Measures to allow farmers flexibility on the impending 220kg N/ha derogation ceiling must be implemented immediately by Minister for Agriculture Charlie McConalogue, the Irish Creamery Milk Suppliers Association (ICMSA) has said.

ICMSA president Pat McCormack said having failed to move the European Commission on the matter, Ireland must focus on practical solutions that can be implemented to allow affected farmers a reprieve from the 220kg N/ha limit.

“We have a degree of autonomy and that must now be utilised to give the most hard-pressed farmers the required breathing space that they are going to desperately need,” said McCormack.

The ICMSA president outlined six policy measures Minister McConalogue should implement immediately to help farmers.

“These are measures that are completely within the gift of the Minister and which he can introduce as part of the nitrates action programme (NAP) review.

“Minister McConalogue has said he’s up for ideas on what can be done to mitigate the disaster his non-defence has inflicted. The time for talking is over - the Minister needs to deliver these measures this week,” said McCormack.

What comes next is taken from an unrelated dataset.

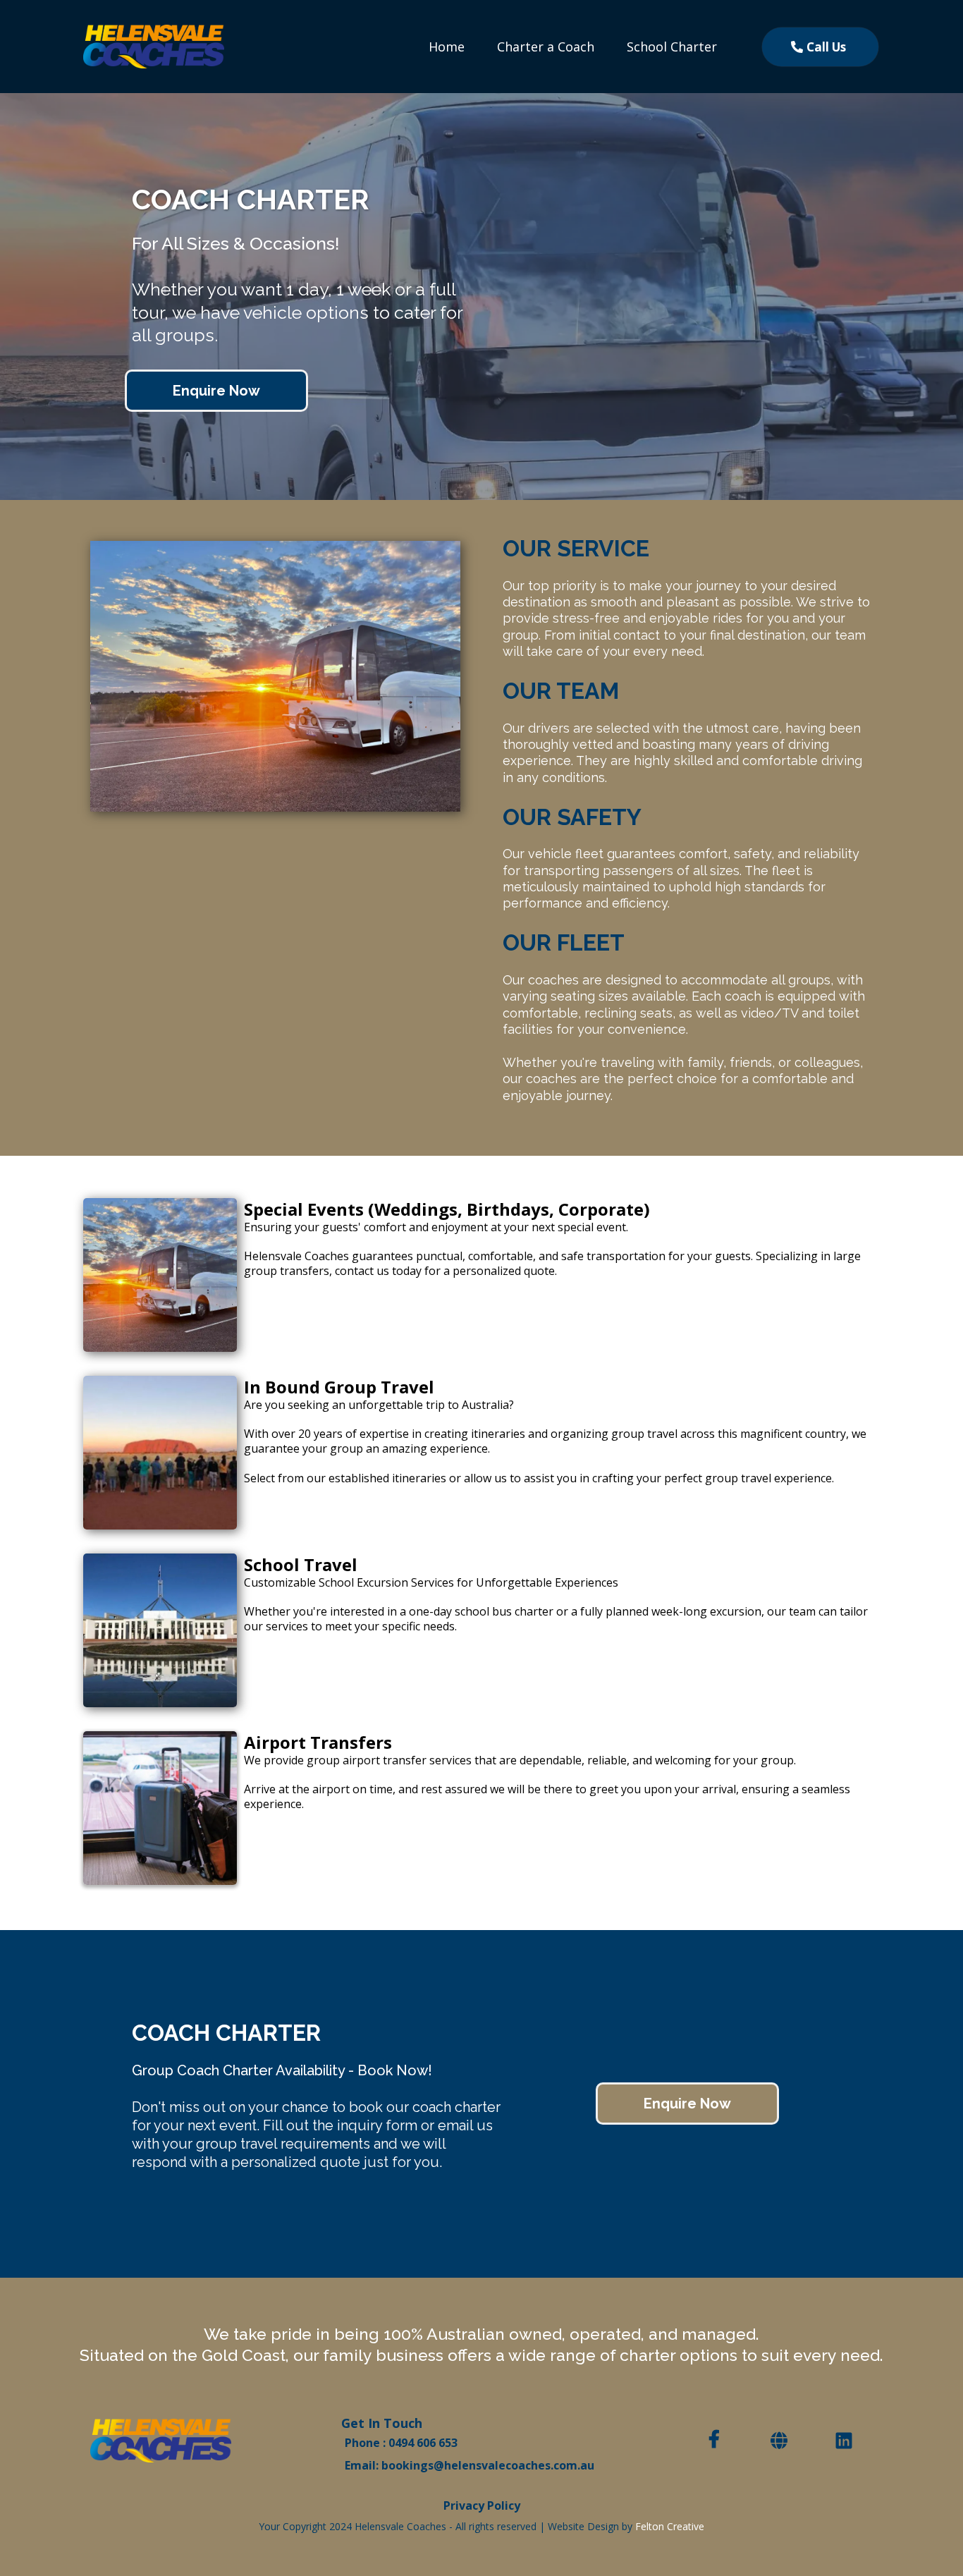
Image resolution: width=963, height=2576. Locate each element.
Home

Measures outlined by the ICMSA

  • 1. The 220kg limit should be postponed for at least six months to give farmers time to make the necessary adjustments.
  • 2. The first 100 days of a calf’s life should be disregarded for nitrates purposes. The reality facing farmers in 2024 is that every animal will impact on their nitrates level. It is essential that we provide flexibilities so calves can be kept for up to 100 days without affecting a farmer’s stocking level for nitrates purposes.
  • 3. Farmers who use a low-protein concentrate during the summer period should be rewarded by a reduction in the N level per cow in each band. Updated Teagasc research shows that for every 1% reduction in protein, the amount of N reduces by 2kg for a band three cow, so if a farmer cuts the protein percentage by 4%, a cow in band three should fall from 106kg N to 98kg N. This reduction in protein content has both water quality and climate change benefits, so farmers should be incentivised to make this change.
  • 4. The ability to export slurry has been severely hampered by the change in N content introduced in 2022. The ICMSA believes this revised figure is incorrect and should be reviewed. In addition, where a farmer takes a sample of their own slurry, they should be allowed to use the figure established by an accredited laboratory.
  • 5. The exclusion of farmers from applying for a derogation for two years where they make a minor error is totally disproportionate. The rules in relation to exclusion will have to be reformed and recognition of situations where genuine or minor errors have been made.
  • 6. The 70% grant announced in Budget 2024 for farmers importing slurry should be extended to all farmers.